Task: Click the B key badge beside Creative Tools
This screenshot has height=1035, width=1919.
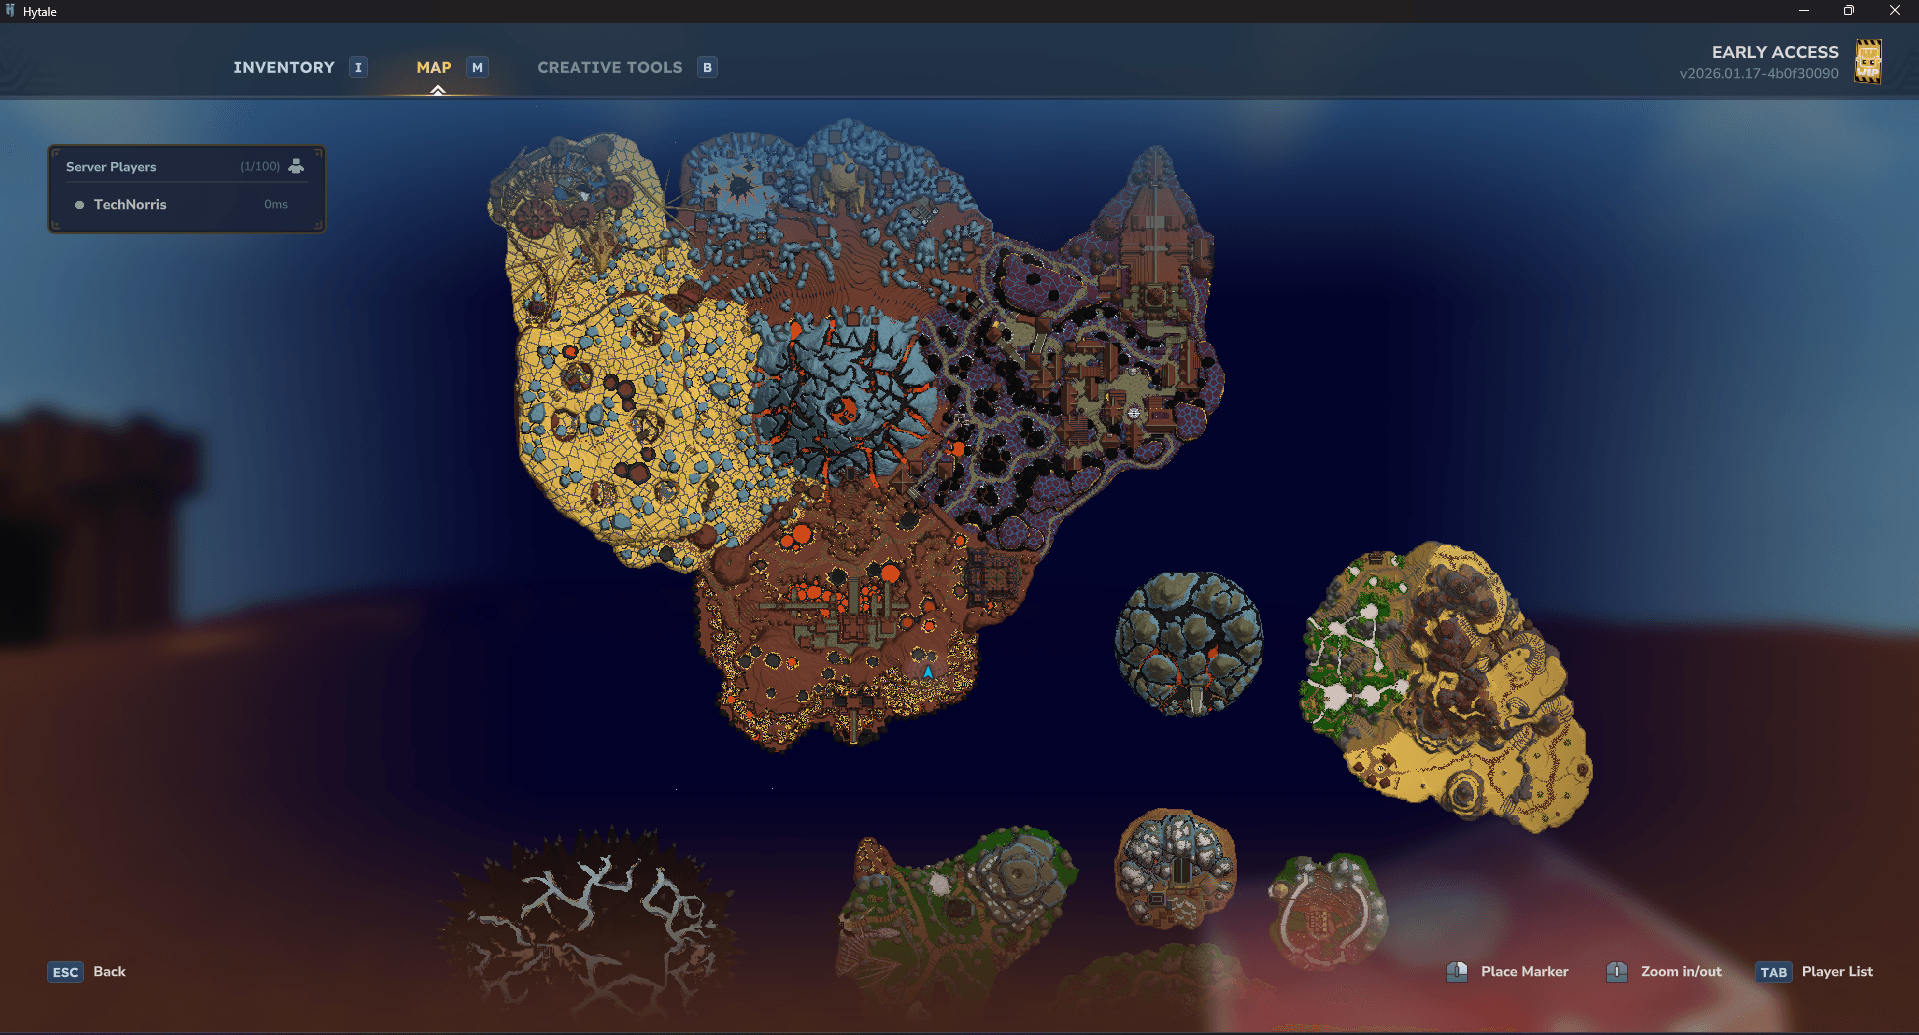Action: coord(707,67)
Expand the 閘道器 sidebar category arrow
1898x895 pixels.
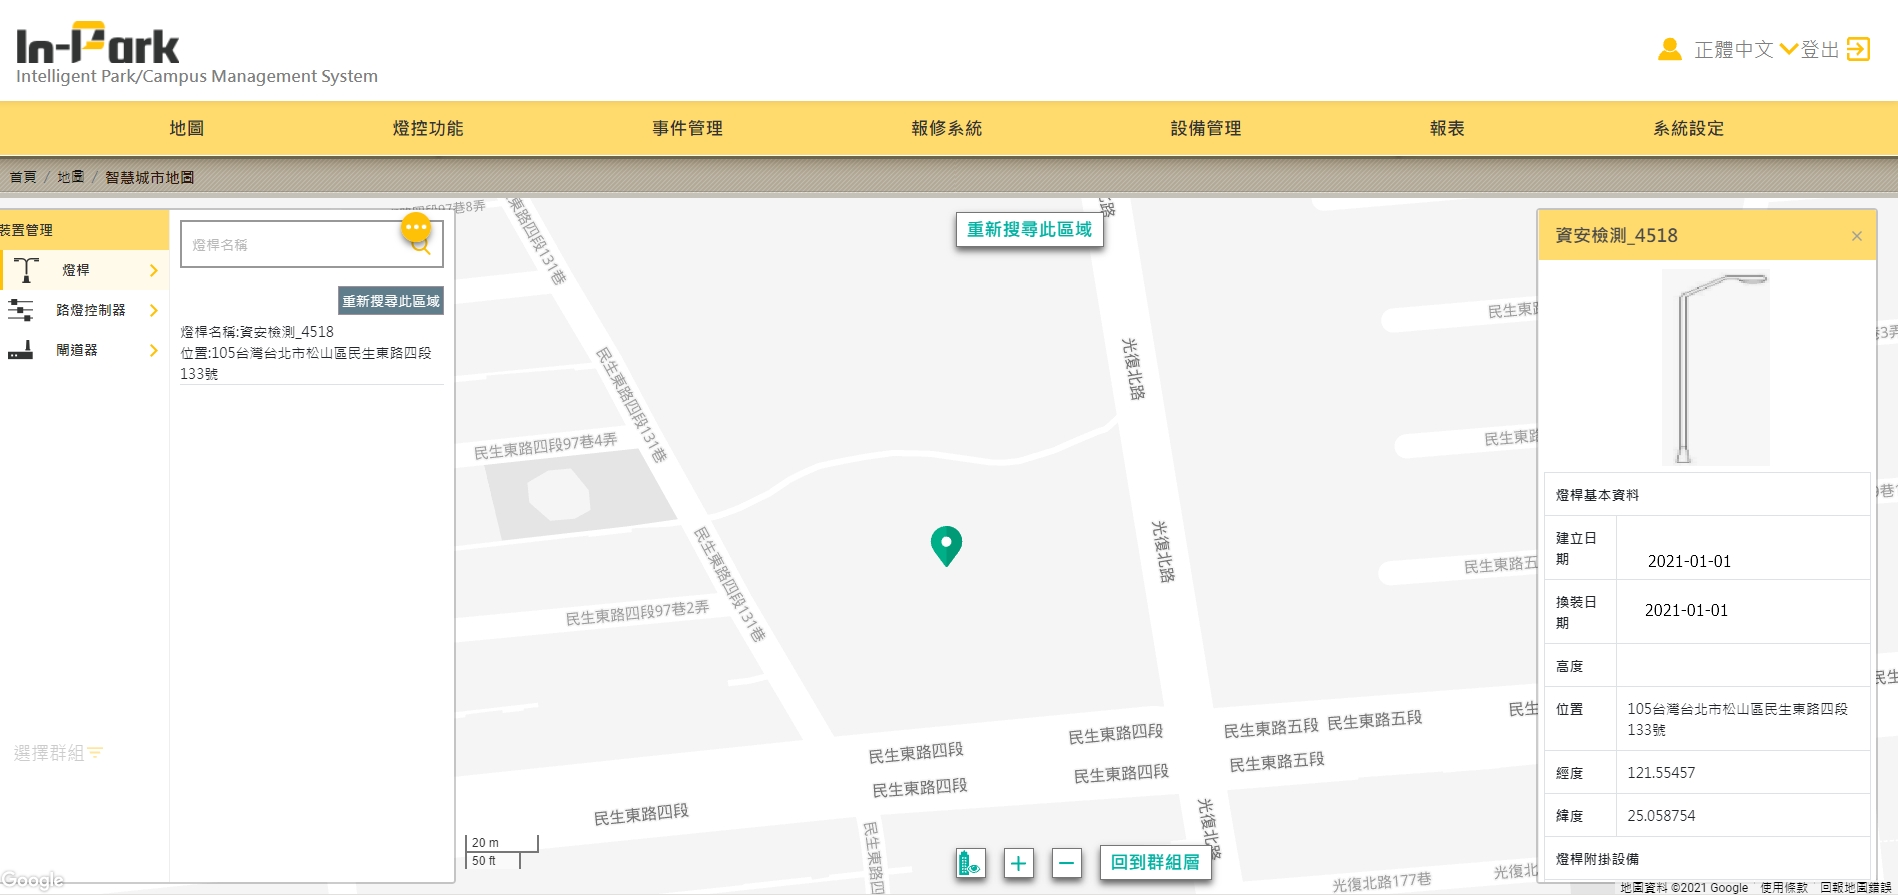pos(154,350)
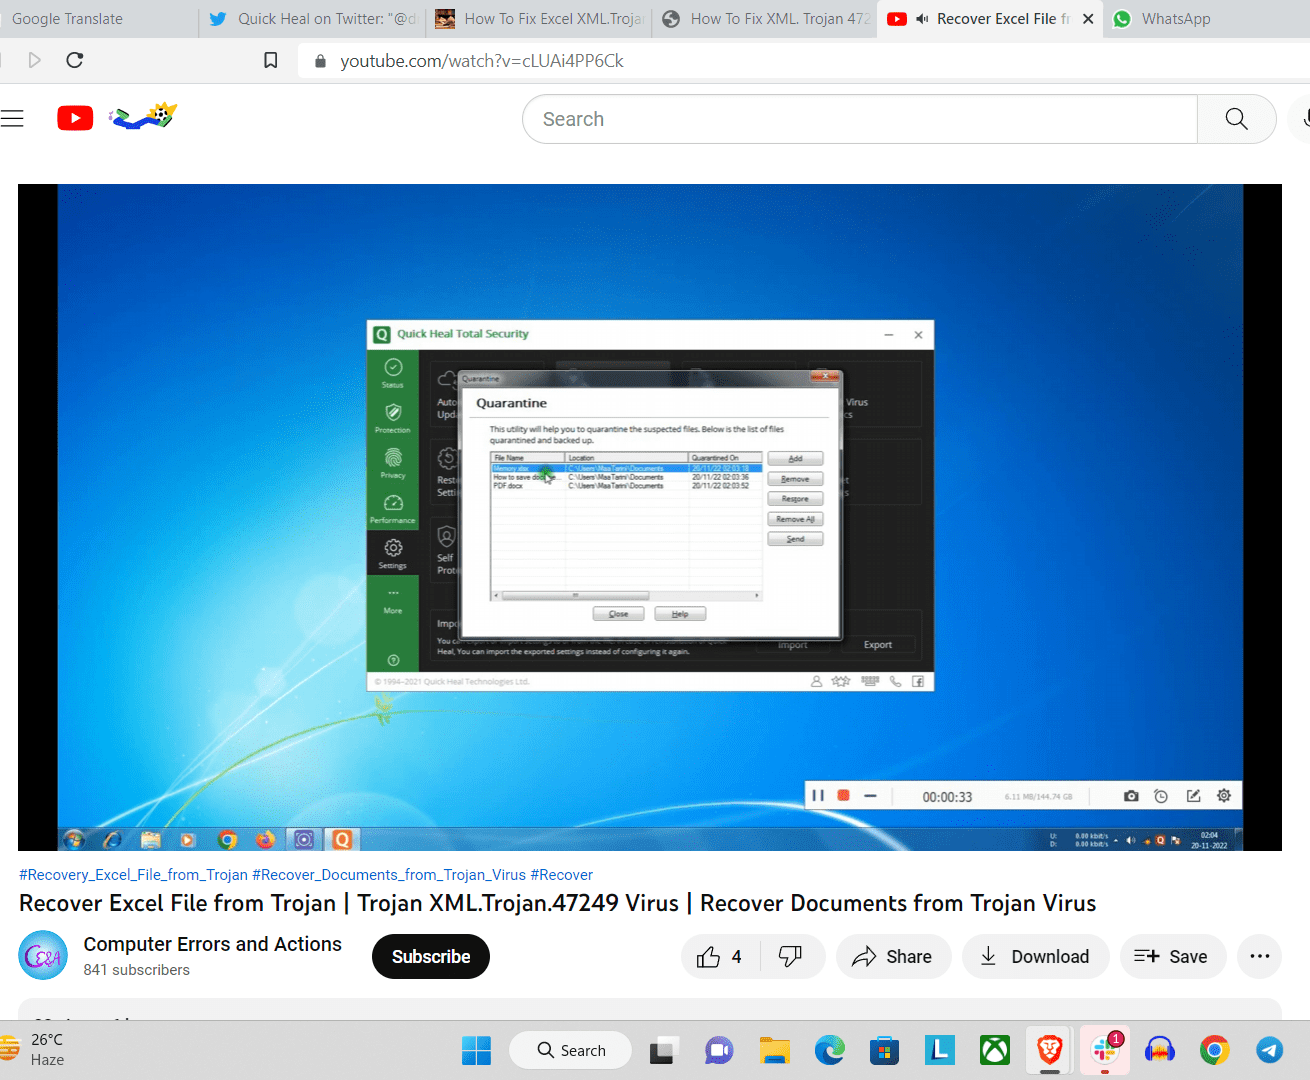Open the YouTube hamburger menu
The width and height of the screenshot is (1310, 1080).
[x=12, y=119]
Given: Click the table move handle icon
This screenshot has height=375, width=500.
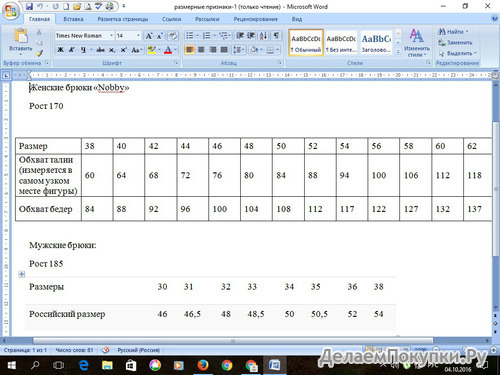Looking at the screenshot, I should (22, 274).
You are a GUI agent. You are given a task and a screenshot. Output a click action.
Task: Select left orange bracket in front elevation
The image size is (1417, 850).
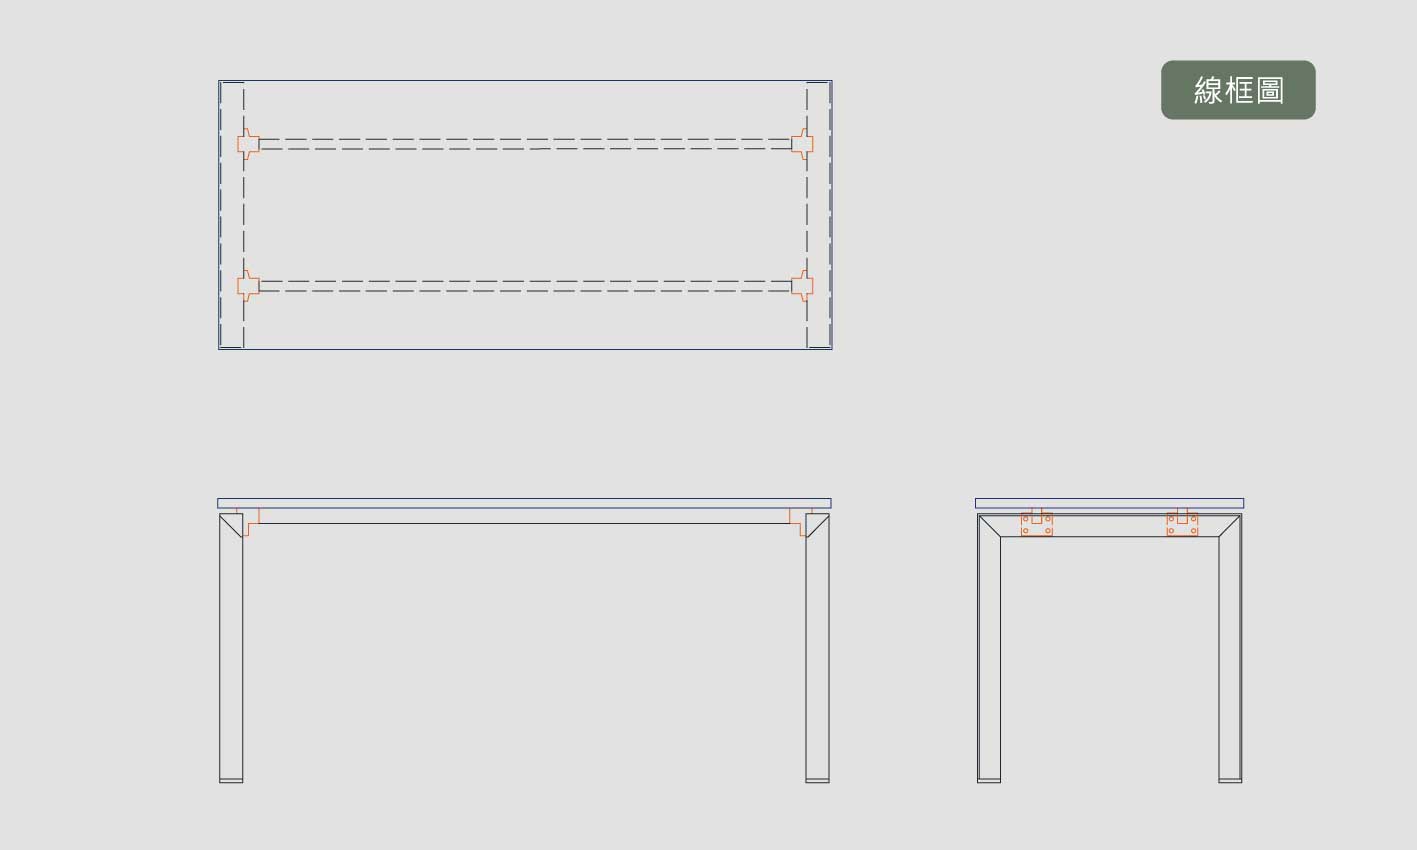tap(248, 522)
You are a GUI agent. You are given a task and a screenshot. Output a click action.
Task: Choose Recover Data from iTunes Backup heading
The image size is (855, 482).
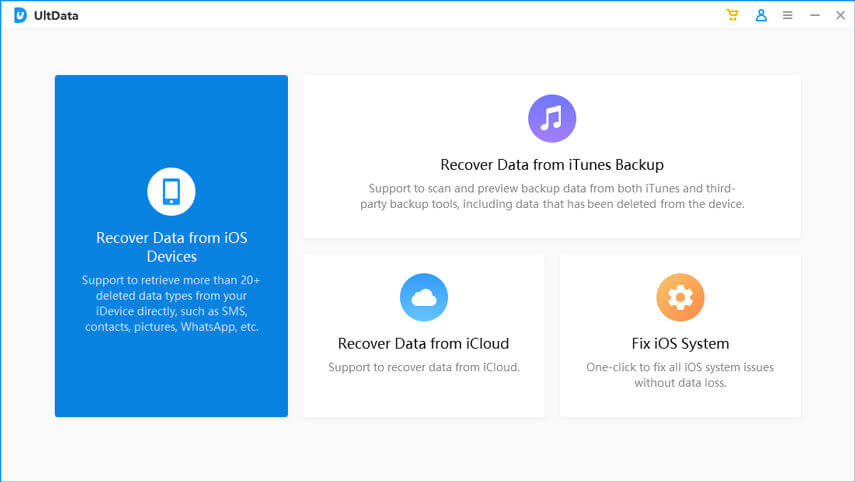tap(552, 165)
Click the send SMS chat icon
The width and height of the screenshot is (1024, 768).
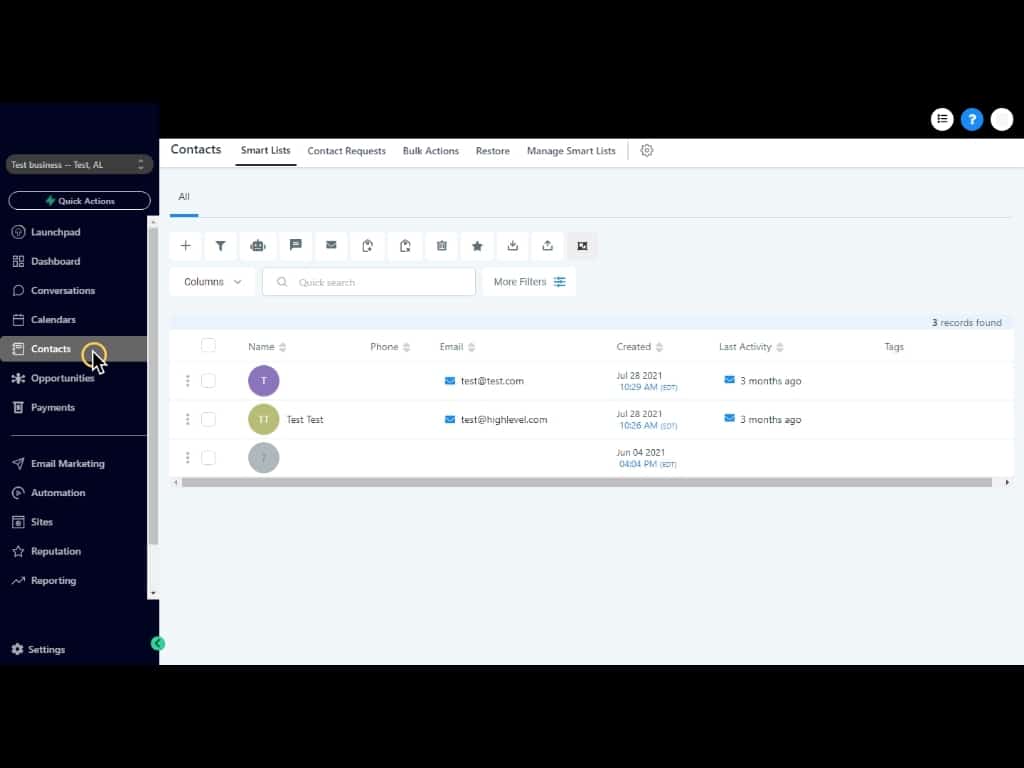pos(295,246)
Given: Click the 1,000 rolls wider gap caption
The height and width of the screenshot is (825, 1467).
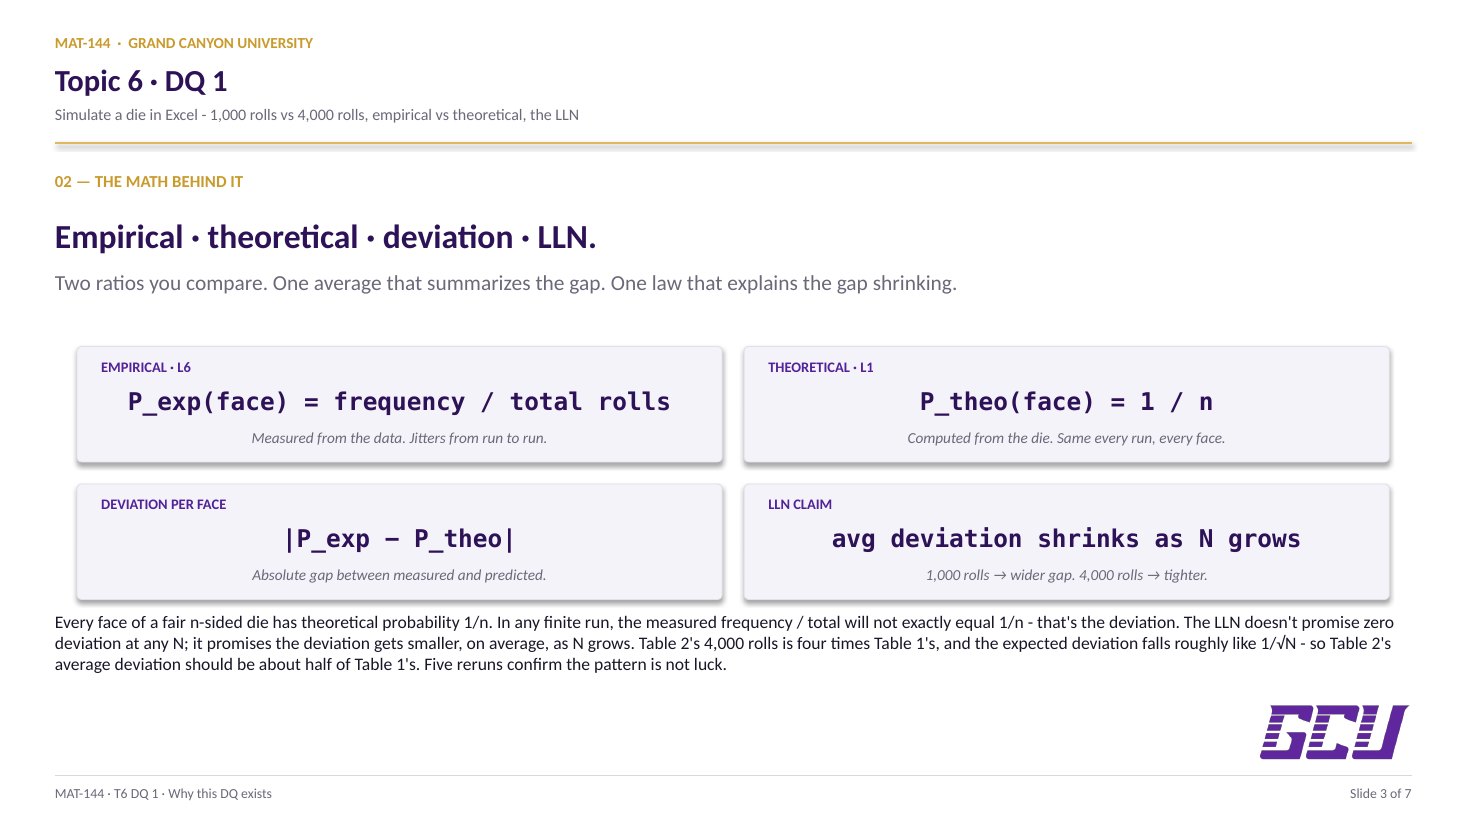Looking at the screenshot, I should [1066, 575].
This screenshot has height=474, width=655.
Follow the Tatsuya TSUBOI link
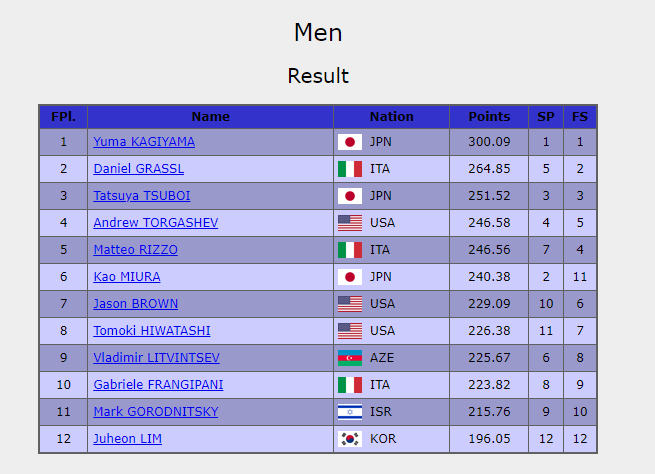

WHAT NEEDS TO BE DONE
Transcribe all of the material exactly and leave out its pictures.

EXERCISE ANSWER
Task: Click the B key badge beside Creative Tools
This screenshot has height=1035, width=1919.
Action: coord(707,67)
Expand the 閘道器 sidebar category arrow
1898x895 pixels.
pos(154,350)
Open the YouTube hamburger menu
The width and height of the screenshot is (1310, 1080).
[x=12, y=119]
Given: Click the table move handle icon
This screenshot has height=375, width=500.
Looking at the screenshot, I should (22, 274).
You are a GUI agent. You are given a task and a screenshot. Output a click action.
Task: Select left orange bracket in front elevation
The image size is (1417, 850).
tap(248, 522)
You are a GUI agent. You are given a task and a screenshot. Output a click action.
Task: Choose Recover Data from iTunes Backup heading
The image size is (855, 482).
tap(552, 165)
Click the send SMS chat icon
The width and height of the screenshot is (1024, 768).
pos(295,246)
Given: Click the 1,000 rolls wider gap caption
The height and width of the screenshot is (825, 1467).
Looking at the screenshot, I should [1066, 575].
This screenshot has height=474, width=655.
Follow the Tatsuya TSUBOI link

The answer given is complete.